Minha única reclamação a respeito dos gráficos é que tudo está um pouco claro demais. Em um jogo com perspectiva lateral, a ação está acontecendo em um plano, mas o cenário supostamente está mais atrás, deveria ser mais escuro. Em Bloodstained tudo parece iluminado como se estivesse no mesmo plano, o que dá mais cor, mas não parece tão natural. Curiosamente a versão do Switch tem cenários de fundo mais escuros, mas... é escuro demais. Acho que o ideal seria um meio-termo entre as duas versões.

O setor sonoro é incrível, desde músicas muito Castlevania até bons efeitos sonoros, gritos de golpes e uma boa dublagem, com um ou outro momento menos brilhante. A trilha sonora não está no nível de Symphony of the Night, mas só porque a barra de comparação está em um nível tão alto. Ainda são música fantásticas e muito acima do que estamos acostumados a ver em jogos de financiamento coletivo.

Eu poderia listar muitos pequenos defeitos no jogo, como essas horas iniciais, travadas ao matar um inimigo logo após entrar em uma área nova, itens de inimigos mortos que às vezes ficam presos no cenário, mas nada disso chega nem perto de manchar o que o jogo consegue realizar, são meros arranhões superficiais.


Por exemplo, uma das coisas que mais atrasou minha review de Bloodstained é que eu não consigo parar de jogar Bloodstained.

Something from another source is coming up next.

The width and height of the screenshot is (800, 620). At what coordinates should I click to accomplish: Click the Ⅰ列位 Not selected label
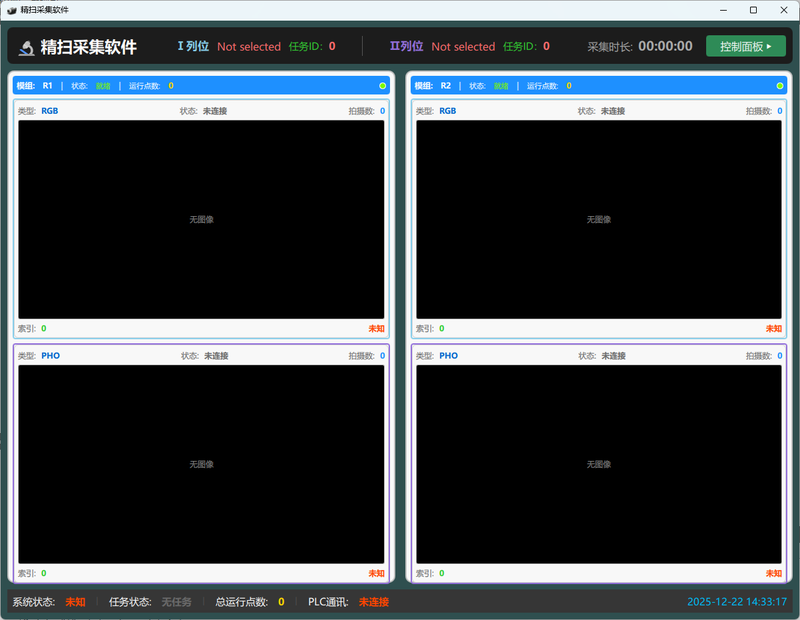tap(249, 47)
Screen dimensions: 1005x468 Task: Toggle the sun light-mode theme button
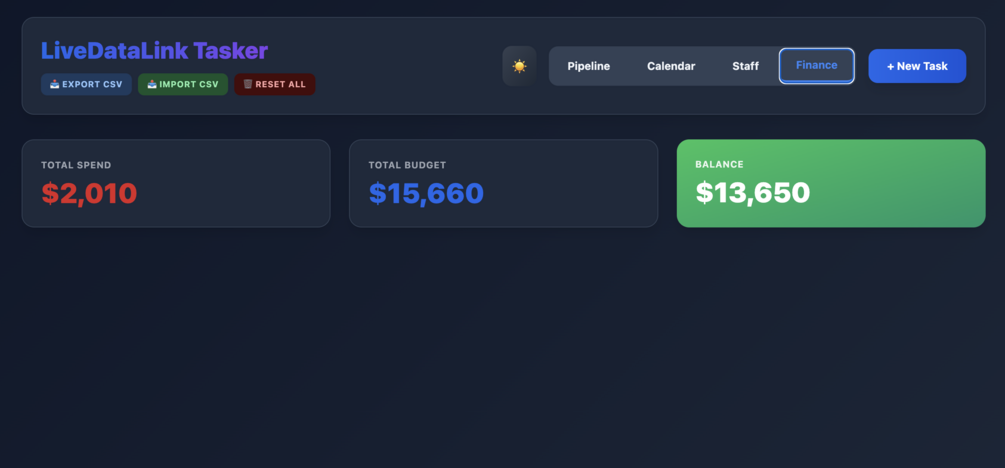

Eu daria facilmente um 9,5 por ser simplesmente incrível em todos os sentidos e já ser um pacote sensacional do jeito que é. É inevitável que haja uns 0,5 de decréscimos pelos pequenos defeitos porque também não posso ignorar que eles existem e atrapalham.

No entanto a versão que temos do jogo atualmente não é nem mesmo a completa. Há várias promessas da campanha de financiamento que ainda serão adicionadas, como dois personagens jogáveis extras, modo cooperativo, um modo com dungeon estilo rogue, um modo boss rush, um modo speed run. Simplesmente qualquer mínimo modo extra que seja adicionado seria o suficiente para soprar esses decréscimos pro alto.

Bloodstained: Ritual of the Night é definitivamente um novo Castlevania: Symphony of the Night, sem necessariamente parecer uma sequência, é quase como se fosse o mesmo jogo feito em uma época diferente, gerando a mesma empolgação e cativando novos fãs. É facilmente o melhor jogo já feito através de uma campanha de financiamento coletivo. Por isso Bloodstained vai levar um 10 completo com louvor.